Повторяю: передача эта была «не моя», она была подписана другим именем. Так что авторское тщеславие, столь свойственное нашему брату литератору, тут никакой роли не играло. Текст передачи и без этой странички был вполне профессионален и даже хорош. То есть я хочу сказать, что писал его не халтуря, а выкладываясь с той же мерой ответственности, с какой писал бы его, если бы он шел в эфир под моей собственной подписью. Так что товарища, одолжившего мне на время свое имя, я этим текстом не подводил, репутацию его не портил. Стало быть, никакого практического смысла в том, чтобы сочинять эту страничку, тащить ее в редакцию, да еще уговаривать редактора вставить ее в уже готовую, принятую и утвержденную передачу — не было. Предприятие это не сулило мне ничего, кроме лишних хлопот, а может быть, даже и каких-нибудь мелких неприятностей: ведь редактор и так сделал мне одолжение, может быть даже не без некоторого риска для своей карьеры, — а я еще буду морочить ему голову этой своей злополучной и никому не нужной вставкой.
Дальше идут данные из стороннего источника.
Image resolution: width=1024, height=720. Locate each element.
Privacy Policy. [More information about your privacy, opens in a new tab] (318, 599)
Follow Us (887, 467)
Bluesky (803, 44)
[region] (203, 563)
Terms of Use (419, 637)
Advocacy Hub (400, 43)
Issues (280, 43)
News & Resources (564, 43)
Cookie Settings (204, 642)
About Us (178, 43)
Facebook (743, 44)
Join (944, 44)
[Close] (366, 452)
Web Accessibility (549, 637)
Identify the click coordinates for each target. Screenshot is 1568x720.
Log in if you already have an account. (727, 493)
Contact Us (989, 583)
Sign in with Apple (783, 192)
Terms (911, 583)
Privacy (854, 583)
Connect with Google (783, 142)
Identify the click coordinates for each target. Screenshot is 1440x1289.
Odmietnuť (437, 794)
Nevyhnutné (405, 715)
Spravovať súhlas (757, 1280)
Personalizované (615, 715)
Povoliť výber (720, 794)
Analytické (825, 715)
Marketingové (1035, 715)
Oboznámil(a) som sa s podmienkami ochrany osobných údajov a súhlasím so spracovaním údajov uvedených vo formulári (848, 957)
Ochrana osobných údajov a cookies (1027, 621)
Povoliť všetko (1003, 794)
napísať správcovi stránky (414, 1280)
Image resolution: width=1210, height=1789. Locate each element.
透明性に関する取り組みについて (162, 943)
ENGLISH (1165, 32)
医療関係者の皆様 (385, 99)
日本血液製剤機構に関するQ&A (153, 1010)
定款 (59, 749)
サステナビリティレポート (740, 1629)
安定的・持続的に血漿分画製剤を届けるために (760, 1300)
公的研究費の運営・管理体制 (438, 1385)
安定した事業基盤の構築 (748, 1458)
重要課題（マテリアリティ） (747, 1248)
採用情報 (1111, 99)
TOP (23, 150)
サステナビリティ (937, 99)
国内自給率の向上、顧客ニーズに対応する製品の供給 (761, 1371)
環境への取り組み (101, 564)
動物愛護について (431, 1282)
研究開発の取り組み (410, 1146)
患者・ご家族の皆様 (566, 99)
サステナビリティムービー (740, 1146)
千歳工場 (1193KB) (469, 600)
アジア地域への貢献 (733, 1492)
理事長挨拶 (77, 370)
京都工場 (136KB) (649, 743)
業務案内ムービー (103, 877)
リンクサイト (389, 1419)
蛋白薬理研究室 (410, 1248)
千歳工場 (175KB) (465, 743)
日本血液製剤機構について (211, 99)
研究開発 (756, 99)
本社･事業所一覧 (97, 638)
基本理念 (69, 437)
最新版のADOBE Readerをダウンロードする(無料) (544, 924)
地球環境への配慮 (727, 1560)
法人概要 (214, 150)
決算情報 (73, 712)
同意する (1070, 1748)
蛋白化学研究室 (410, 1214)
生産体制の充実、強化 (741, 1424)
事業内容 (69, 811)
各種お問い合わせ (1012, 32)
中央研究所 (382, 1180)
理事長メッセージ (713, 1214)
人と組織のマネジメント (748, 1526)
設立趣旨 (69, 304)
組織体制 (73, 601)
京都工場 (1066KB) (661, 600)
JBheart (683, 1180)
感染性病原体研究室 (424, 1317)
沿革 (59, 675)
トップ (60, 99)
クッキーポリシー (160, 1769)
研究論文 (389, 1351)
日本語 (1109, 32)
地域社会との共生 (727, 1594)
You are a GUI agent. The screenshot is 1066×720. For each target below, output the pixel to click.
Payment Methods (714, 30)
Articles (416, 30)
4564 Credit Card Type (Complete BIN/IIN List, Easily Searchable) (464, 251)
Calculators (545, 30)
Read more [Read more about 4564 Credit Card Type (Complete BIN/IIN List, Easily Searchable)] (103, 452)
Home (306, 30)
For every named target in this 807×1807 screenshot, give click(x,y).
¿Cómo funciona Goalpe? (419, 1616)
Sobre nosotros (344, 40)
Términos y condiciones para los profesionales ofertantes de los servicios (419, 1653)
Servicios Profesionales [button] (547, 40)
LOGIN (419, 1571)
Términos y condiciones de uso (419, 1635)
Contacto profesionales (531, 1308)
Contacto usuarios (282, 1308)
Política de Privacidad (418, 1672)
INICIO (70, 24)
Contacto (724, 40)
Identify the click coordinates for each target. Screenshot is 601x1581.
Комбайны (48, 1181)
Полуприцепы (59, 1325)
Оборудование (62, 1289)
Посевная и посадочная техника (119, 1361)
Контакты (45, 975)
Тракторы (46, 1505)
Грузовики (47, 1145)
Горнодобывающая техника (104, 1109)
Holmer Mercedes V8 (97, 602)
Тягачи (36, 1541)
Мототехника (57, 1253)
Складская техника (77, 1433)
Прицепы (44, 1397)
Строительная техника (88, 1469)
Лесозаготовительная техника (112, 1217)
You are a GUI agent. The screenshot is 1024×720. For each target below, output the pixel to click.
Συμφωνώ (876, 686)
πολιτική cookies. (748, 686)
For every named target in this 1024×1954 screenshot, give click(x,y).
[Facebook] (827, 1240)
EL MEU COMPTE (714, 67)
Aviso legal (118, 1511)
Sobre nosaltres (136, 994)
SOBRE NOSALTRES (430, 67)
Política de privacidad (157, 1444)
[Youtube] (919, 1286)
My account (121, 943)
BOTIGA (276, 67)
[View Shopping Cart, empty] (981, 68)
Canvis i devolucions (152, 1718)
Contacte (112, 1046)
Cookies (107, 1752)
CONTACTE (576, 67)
В общем, все доводы разума были против этой нелепой затеи. И тем не менее я не смог отказать себе в удовольствии осуществить ее.
Зачем я это делал? Почему?
Наверно, по той же самой причине, по которой старик Бернар стирал с какой-нибудь медной части своего суденышка случайно попавшую туда каплю.
Но могу ли я, как это хотелось Бунину в конце жизни, повторить вслед за стариком Бернаром: «Думаю, что я был хороший моряк»?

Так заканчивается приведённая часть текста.